[Work task]:
For the listing below, print exactly the lines from the line with "[link] (43, 499)" to the line with "2 [button] (57, 1205)", both included, and nothing beyond them.

Start of Provided entries

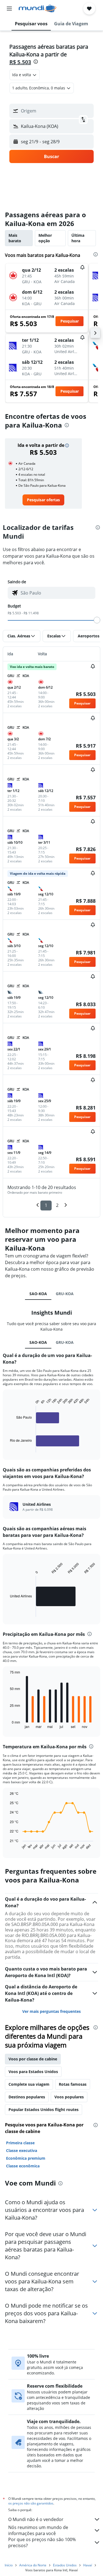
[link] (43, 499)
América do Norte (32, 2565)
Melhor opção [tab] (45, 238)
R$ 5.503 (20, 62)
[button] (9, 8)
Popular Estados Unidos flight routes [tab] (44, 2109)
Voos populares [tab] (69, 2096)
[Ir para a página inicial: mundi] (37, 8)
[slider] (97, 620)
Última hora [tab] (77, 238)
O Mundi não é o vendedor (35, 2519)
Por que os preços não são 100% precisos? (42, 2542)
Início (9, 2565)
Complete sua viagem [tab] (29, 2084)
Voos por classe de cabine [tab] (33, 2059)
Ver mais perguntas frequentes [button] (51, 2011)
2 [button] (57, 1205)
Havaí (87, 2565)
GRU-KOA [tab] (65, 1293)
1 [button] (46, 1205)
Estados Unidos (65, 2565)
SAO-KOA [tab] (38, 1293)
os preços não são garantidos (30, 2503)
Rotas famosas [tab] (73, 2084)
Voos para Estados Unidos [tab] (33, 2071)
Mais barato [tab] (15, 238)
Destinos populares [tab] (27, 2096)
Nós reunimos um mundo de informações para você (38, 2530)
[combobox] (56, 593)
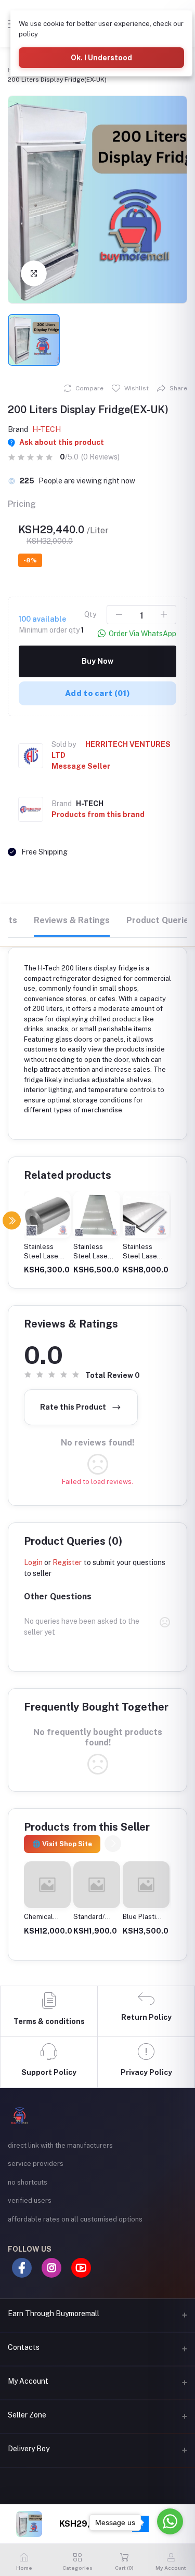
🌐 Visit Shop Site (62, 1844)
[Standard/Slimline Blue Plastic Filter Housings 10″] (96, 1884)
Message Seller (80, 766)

End of Provided entries
Start of Provided entries

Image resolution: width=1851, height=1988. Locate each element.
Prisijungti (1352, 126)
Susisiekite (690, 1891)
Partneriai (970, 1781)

End of Provided entries

[The answer]:
[link] (43, 499)
América do Norte (32, 2565)
Melhor opção [tab] (45, 238)
R$ 5.503 (20, 62)
[button] (9, 8)
Popular Estados Unidos flight routes [tab] (44, 2109)
Voos populares [tab] (69, 2096)
[Ir para a página inicial: mundi] (37, 8)
[slider] (97, 620)
Última hora [tab] (77, 238)
O Mundi não é o vendedor (35, 2519)
Por que os preços não são 100% precisos? (42, 2542)
Início (9, 2565)
Complete sua viagem [tab] (29, 2084)
Voos por classe de cabine [tab] (33, 2059)
Ver mais perguntas frequentes [button] (51, 2011)
2 [button] (57, 1205)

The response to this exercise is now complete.